Journals Related To Clinical Pediatrics


Abstract


Background: Neonatal sepsis is a condition defined as a clinical syndrome characterized by signs and symptoms of infection in an infant 28 days of life or younger. In Ethiopia, regardless of the marked reduction in neonatal mortality neonatal sepsis still accounts for more than one-third (33%) of neonatal deaths in the country. Thus, identification of the magnitude and associated factors of neonatal sepsis has vital role in preventing and minimizing the related burden of neonatal illness and death.

Objectives: The aim of this study was to assess the magnitude of neonatal sepsis and its associated factors among neonates admitted to NICU, in Hawassa University comprehensive specialized Hospital, Sidama regional state, Ethiopia, 2020.

Materials and methods: Institution based cross-sectional study design was carried out among 287 neonates admitted to NICU at Hawassa University comprehensive specialized Hospital from April 25 to May 31/2020. Systematic random sampling technique was used to reach at study participants. Data was collected using pretested structured questionnaire and checked for completeness and consistency on a daily basis. Cleaned data was coded and entered in to Epi data version 3.1 and exported to SPSS software version 22.0 for analysis.
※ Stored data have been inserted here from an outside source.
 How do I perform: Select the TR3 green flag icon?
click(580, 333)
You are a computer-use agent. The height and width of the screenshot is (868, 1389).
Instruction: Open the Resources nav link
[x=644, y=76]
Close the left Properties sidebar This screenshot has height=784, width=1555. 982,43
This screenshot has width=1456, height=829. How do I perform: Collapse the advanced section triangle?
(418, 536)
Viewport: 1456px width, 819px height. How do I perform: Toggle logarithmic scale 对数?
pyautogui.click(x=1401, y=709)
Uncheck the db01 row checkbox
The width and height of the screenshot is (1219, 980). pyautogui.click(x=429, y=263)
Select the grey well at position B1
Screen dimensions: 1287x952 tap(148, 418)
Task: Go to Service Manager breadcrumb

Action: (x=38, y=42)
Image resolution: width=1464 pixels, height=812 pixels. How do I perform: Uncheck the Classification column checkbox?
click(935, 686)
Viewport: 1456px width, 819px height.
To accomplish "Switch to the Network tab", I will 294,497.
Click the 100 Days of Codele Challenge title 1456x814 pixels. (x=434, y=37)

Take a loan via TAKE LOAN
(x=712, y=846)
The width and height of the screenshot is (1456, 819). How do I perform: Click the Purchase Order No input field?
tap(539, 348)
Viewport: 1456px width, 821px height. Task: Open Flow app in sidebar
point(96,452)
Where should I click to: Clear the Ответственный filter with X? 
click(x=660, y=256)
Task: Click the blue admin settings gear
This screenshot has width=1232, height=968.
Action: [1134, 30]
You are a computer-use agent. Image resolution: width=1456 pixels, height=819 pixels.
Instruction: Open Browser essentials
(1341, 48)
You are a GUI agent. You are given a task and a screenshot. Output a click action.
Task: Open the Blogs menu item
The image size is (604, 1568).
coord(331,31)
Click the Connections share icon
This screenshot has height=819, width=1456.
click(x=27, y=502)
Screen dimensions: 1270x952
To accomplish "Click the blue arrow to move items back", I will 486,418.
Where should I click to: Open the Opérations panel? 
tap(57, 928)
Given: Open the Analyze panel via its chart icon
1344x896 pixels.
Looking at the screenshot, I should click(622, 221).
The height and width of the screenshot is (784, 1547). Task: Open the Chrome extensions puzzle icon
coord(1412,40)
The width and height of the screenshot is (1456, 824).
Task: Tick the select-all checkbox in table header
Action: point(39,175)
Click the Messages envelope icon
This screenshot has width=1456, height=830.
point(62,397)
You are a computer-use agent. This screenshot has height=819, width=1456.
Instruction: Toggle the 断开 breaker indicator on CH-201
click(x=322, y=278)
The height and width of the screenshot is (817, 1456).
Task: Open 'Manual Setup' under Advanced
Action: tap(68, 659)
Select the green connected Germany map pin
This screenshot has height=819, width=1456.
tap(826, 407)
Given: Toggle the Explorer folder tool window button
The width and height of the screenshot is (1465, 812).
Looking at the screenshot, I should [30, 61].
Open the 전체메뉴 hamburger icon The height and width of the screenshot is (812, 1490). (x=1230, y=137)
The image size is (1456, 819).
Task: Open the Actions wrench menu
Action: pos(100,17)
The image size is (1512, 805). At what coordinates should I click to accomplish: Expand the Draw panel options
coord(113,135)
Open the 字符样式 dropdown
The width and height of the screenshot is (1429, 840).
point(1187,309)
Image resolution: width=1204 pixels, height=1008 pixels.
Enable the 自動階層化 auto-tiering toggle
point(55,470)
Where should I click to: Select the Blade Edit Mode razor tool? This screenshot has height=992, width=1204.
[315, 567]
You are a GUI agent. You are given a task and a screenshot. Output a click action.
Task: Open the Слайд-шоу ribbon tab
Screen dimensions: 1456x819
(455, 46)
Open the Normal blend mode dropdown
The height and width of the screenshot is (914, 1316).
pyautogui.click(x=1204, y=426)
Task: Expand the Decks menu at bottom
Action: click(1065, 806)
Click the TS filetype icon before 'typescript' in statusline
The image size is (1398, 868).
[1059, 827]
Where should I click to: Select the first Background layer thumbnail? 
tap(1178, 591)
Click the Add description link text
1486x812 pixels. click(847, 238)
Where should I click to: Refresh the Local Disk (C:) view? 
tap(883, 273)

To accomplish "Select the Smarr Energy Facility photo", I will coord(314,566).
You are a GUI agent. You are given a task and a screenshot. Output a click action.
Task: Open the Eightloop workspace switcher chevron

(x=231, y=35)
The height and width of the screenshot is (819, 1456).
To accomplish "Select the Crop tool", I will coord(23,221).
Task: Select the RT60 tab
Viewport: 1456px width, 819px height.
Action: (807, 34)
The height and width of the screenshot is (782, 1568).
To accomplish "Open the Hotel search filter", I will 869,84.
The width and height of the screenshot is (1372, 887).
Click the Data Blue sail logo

Bivariate and Multivariable logistic regression analysis was done to identify variables having a significant association with neonatal sepsis. Variables with p-value < 0.05 at 95% CI was considered as having a statistically significant association with outcome variable.

Result: The study showed that the magnitude of neonatal sepsis was 56%. The finding revealed that mothers who delivered by Caesarean section [Adjusted Odds ratio [AOR = 2.13, 95% CI (1.090-4.163)], Neonates who had been resuscitated at birth [AOR = 4.5, 95% CI (2.083-9.707)] and Neonates who had NG tube inserted [AOR = 4.29, 95% CI (2.302-8.004)] were found to be significantly associated with neonatal sepsis.

Conclusion: The current study shows that neonatal sepsis among study population was high. Factors such as mode of delivery of the neonate, resuscitation during birth and NG tube insertion were contributed to occurrence neonatal sepsis.